I know about truck parking - I deal with it all the time. But especially major Interstate corridors, where drivers have to shut down somewhere for 10 hours and sometimes - a lot of times - finding a spot can be incredibly difficult. But, drivers balk at the idea of spending $18 for one night to park a truck. Most of them don't do anything but park, watch tv in their truck and leave the next morning. The price is outrageous and I can see renting a bulldozer, clearing out 5 acres of land, having rock put down and get with the program. See? There's lots you can do with land besides traditional farming. I'm not a farmer, I don't think I could do that. Those people know a lot more than most people think, a lot of expertise needed to run even a small farm. That's mostly generational stuff.
Without putting in a truckstop or anything but garbage cans and maybe some portajohns, that is low maintenance and low labor cost. Minimum wage job - work from 4 to midnight. That's when they all come in - starting around 4 and actually long before midnight, but you want to optimize your income. For i can tell ya, even at pay parking spaces? Truckers will park there and not pay if they can get away with it.
Anyway, I have the ideas I just have to figure out how to get this going. Even mom offered to loan me money. I really don't want to get into loans with family members but it was a nice gesture.
Well that's enough for this one.
3 comments:
Better make that "almost no one will tell you that is not enough"

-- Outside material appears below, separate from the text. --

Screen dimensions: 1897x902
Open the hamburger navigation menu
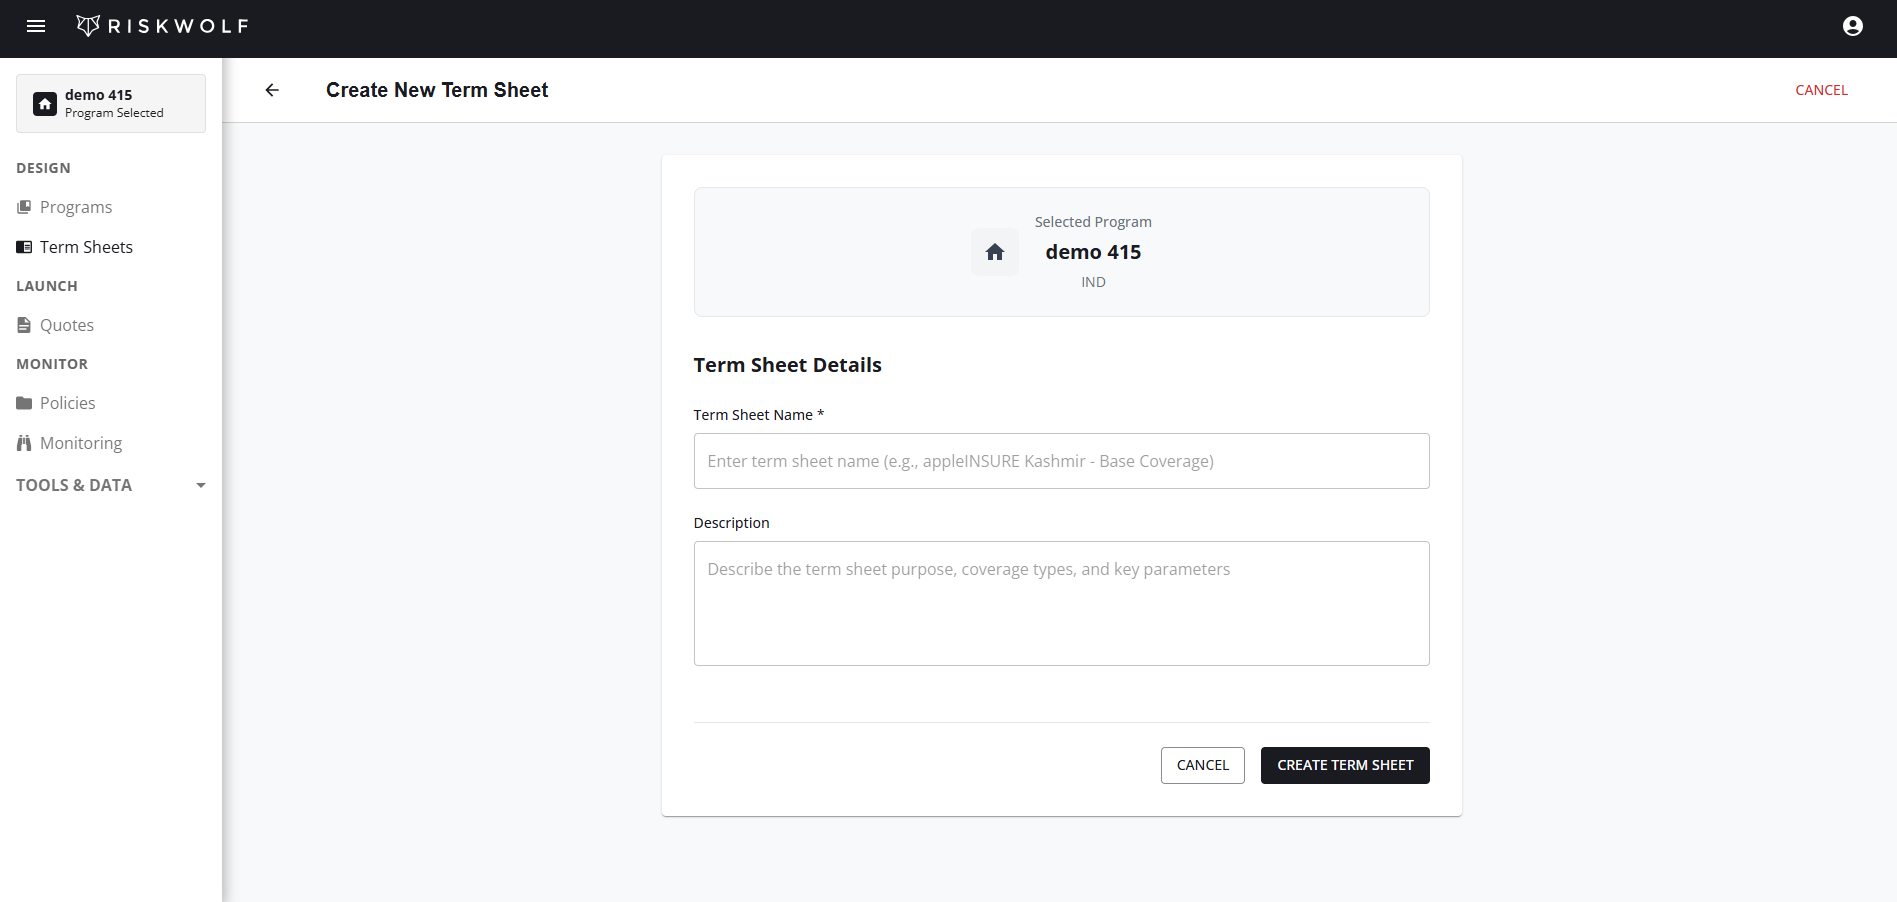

I see those kinds of ads constantly...can you afford to retire with only $500,000 savings.
As you may know, I live quite comfortably and I retired with about a tenth of that, or a quarter of what you are contemplating. I have NO idea why people think they need six digit savings to retire.
I would be very concerned if I had that in stocks though, because I just have no more faith in the people running this place (I don't mean blogger).
I forgot to add I have no trust in SS. It's an alleged entitlement - tho I dispute that since I've been paying into it since I was 16 years old - I really don't believe it will be there for all of my retirement. They are already predicting that it will only be able to pay somewhere around 75% of what you should be getting somewhere in the 2030's. If you have a good payment coming from SS every month, you own your house outright and don't have a lot of debt, I can see where you're coming from. But, if you are facing the future of reduced or no SS payments, you are going to want a lot more money saved up, IMO. I would trust having a solid, monthly income, an income based on a need that will never go away: housing. Lots of things you can do without in this life, for most people, having a roof over your head is not one of them.
It is a National Shame what politicians and congress did to SS. It should NEVER have been allowed. It was a good idea, well funded, well run and was dealing adequately with the demographic problems which confronted it. Period.
Mine was cut in half due to entitlement of a fed pension. AND...the pension was cut due to entitlement to SS.
VERY lucky in my case to have zero health care costs other than premiums. But otherwise, monthly expenses low due to owning car and house. Taxes are a killer of course, but food costs and clothing costs are easy to manage.